Keypoints
- Researchers used unmodified, publicly available LLMs, multimodal, and text-to-speech models to simulate realistic attacker capabilities.
- Targeted deepfakes (audio/video) are predicted to be a primary malicious AI use, enabling executive impersonation with short training clips.
- AI lowers the cost and technical barrier for influence operations, including cloning websites and producing fake media outlets.
- Generative models can alter source code to help malware evade detection, though maintaining functionality after obfuscation is difficult.
- Multimodal AI can analyze public imagery for reconnaissance (e.g., identifying facilities or industrial assets), but needs human analysis to produce actionable intelligence.
- Creating believable spoofs and bypassing live-consent protections remain practical challenges requiring human-in-the-loop or additional techniques.
- Organizations should treat executive likenesses, website branding, and public imagery as part of the attack surface and prepare for stealthier AI-enabled threats.
MITRE Techniques
- [T1566] Phishing – Deepfakes and cloned media were used to craft social-engineering content for influence operations: ‘Deepfakes can be generated to impersonate executives using open-source tools…’
- [T1027] Obfuscated Files or Information – Generative AI was used to modify source code to evade detection, increasing obfuscation: ‘Generative AI can help malware evade detection by altering source code, though maintaining functionality post-obfuscation remains a challenge.’
- [T1595] Active Scanning – Multimodal models assisted reconnaissance by processing public imagery to locate vulnerable or sensitive facilities: ‘Multimodal AI can process public imagery for reconnaissance purposes…’
- [T1204] User Execution – AI-created audio/video deepfakes and spoofed websites are intended to induce victims to act (e.g., follow instructions or click links): ‘AI-generated audio and video can enhance social engineering campaigns.’
- [T1497] Virtualization/Sandbox Evasion – The report anticipates self-augmenting malware that adapts to avoid detection and sandboxing, requiring stealthier detection methods: ‘…self-augmenting malware that evades detection, necessitating stealthier detection methods.’
Indicators of Compromise
- [URL] Report download – https://go.recordedfuture.com/hubfs/reports/cta-2024-0319.pdf (report PDF describing experiments)

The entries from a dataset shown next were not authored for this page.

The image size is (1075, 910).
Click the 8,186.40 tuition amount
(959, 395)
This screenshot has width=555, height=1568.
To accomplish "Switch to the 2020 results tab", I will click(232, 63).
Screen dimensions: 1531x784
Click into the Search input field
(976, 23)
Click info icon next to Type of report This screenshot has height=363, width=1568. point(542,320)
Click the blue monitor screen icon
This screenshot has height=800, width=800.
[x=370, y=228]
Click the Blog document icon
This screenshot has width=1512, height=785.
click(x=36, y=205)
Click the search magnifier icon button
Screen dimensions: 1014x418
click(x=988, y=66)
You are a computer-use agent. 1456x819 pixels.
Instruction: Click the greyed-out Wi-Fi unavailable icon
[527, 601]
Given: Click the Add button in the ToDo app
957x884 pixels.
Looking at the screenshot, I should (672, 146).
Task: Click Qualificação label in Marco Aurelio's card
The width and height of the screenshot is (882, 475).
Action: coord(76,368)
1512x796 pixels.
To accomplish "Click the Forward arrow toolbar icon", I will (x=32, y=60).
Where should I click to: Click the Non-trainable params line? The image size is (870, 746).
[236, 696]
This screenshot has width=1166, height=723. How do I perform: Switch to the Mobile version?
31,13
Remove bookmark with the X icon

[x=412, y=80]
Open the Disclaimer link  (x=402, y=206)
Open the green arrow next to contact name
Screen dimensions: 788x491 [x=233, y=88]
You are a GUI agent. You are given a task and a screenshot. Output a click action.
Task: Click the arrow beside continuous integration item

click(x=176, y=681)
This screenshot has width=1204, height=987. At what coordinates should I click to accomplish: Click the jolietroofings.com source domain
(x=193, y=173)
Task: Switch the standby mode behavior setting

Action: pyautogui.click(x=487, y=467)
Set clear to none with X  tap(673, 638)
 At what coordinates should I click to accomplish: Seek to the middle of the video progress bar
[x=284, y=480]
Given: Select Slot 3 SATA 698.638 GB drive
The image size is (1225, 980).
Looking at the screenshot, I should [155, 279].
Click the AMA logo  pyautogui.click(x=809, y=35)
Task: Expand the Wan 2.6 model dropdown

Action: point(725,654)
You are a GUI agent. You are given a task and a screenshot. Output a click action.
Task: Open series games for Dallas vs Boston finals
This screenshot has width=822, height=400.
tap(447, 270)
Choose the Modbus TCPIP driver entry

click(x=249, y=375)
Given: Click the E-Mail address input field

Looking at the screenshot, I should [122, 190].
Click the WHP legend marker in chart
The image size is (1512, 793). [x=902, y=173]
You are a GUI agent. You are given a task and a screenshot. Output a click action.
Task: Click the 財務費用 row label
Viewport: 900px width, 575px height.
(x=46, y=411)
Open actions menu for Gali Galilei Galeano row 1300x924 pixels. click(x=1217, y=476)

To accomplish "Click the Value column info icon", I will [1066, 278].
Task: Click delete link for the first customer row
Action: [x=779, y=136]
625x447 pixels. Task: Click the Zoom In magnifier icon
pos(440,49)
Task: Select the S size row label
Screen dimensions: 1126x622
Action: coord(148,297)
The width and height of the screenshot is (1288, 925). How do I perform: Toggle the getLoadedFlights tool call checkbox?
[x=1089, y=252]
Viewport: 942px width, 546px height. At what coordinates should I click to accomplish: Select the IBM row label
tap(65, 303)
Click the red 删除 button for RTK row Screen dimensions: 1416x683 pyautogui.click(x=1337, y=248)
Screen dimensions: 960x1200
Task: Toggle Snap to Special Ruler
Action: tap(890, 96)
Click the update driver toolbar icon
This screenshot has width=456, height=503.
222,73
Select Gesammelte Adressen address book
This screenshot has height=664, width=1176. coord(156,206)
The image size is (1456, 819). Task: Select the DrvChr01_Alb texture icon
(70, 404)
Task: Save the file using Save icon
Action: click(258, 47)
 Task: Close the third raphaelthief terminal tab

- [Domain] Source / analysis pages – recordedfuture.com, go.recordedfuture.com
- [File name] Example media/assets referenced – unnamed_4.png, insikt_group_logo_updated_3_300x48_b5390f4ff2.png
Recorded Future’s Insikt Group conducted hands-on experiments using unmodified off-the-shelf LLMs, multimodal image models, and text-to-speech systems to simulate what realistically available attacker resources could achieve. They demonstrated that deepfake creation workflows can produce convincing executive impersonations with under one minute of target audio/video for model training, while open-source tools already lower the barrier for producing both audio and video fakes. These capabilities enable more convincing social-engineering artifacts (calls, clips, and spoofed media) that attackers can pair with cloned websites and fabricated outlets for influence operations.
On the malware side, researchers used generative models to automatically transform source code to attempt detection evasion, illustrating how AI-assisted obfuscation can complicate signature and heuristic detection though it often breaks functionality and thus requires iterative human refinement. They also evaluated multimodal pipelines that analyze public imagery to locate assets or industrial sites, showing AI can accelerate reconnaissance (e.g., identifying likely targets or facility layouts) but typically needs human analysis to convert results into precise operational plans. Across cases, successful attacks frequently relied on human-in-the-loop steps—either to polish spoofed content for believability or to validate obfuscated malware—while technical obstacles like live-consent bypasses and post-obfuscation stability remain nontrivial.
Defensive implications include treating executive likenesses, website branding, and publicly posted imagery as exploitable attack surface, preparing detection strategies for adaptive/self-augmenting malware behavior, and accounting for lower-cost, higher-fidelity influence capabilities enabled by widely available generative tools.